Optymizm prezesa bierze się z pozytywnej oceny zakończonej niedawno kampanii marketingowej promującej ifirmę. – Tylko w marcu w serwisie zarejestrowało się 1,5 tys. użytkowników, którzy przez trzy miesiące będą bezpłatnie testowali aplikację. Mamy nadzieję, że znaczna część z nich w przyszłości zdecyduje się korzystać z naszych usług – mówił Narczyński. Do tej pory na podpisanie umowy z ifirmą (oznacza to płacenie kilkudziesięciozłotowego miesięcznego abonamentu) decydowało się przeciętnie około 18 proc. użytkowników testowych.

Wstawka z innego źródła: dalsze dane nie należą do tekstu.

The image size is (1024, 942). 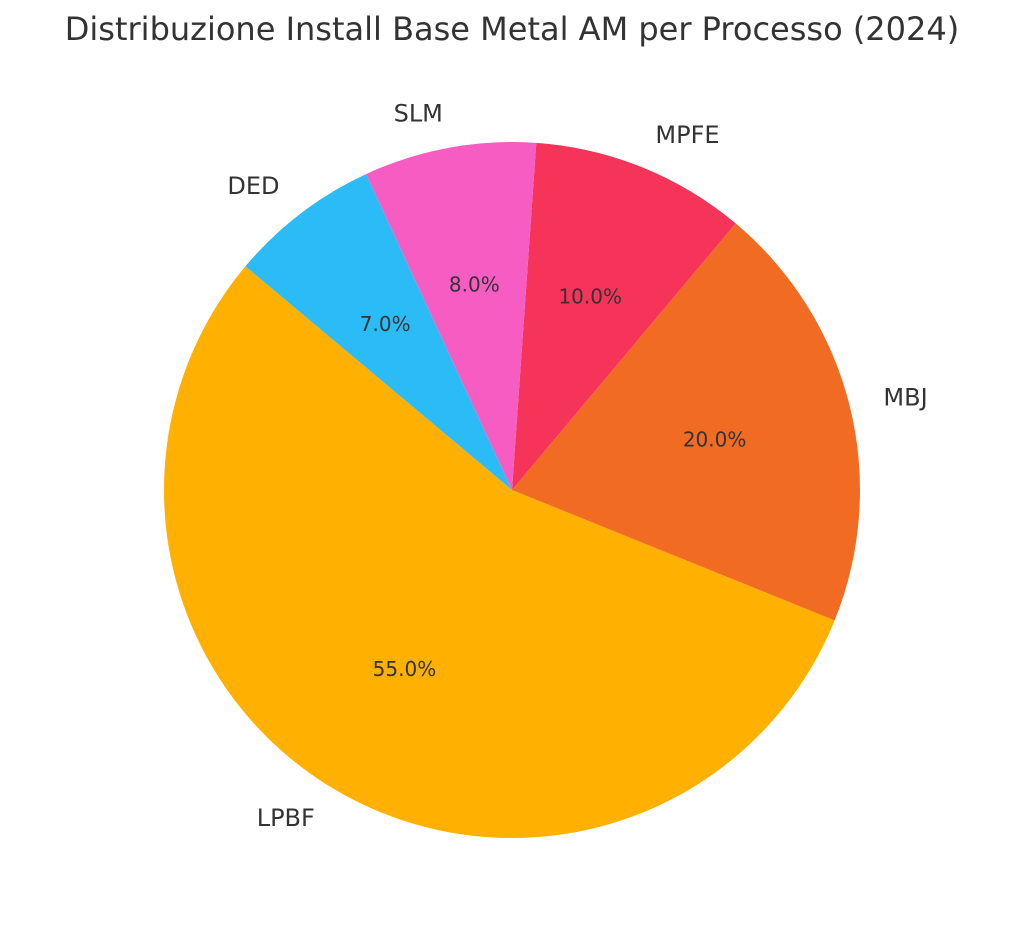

Według Narczyńskiego ifirma.pl już od II kwartału będzie zarabiać na siebie. Cel na ten rok zakłada pozyskanie 5 tys. klientów abonamentowych. W przyszłym roku liczba powinna się podwoić.
Znacznie słabiej radzi sobie kolejny pion, na którym Power Media opiera swoją działalność, czyli usługi outsourcingu i rekrutacji informatyków. – Rynek pracy dla informatyków jest istotnie gorszy niż rok temu – przyznał Narczyński. Znacznie lepiej wypada za to pion produkcji oprogramowania na zamówienie dla zagranicznych klientów. – Sprzyja nam osłabienie złotego. Nasze usługi stały się dużo bardziej atrakcyjne cenowo – mówił prezes.
Nie chciał rozmawiać na temat wyników planowanych na bieżący rok. – Sytuacja zmienia się bardzo dynamicznie – tłumaczył. O ile jeszcze kilka dni tygodni temu był przekonany, że Power Media zakończy rok na plusie, o tyle obecnie nie chciał już składać takich deklaracji.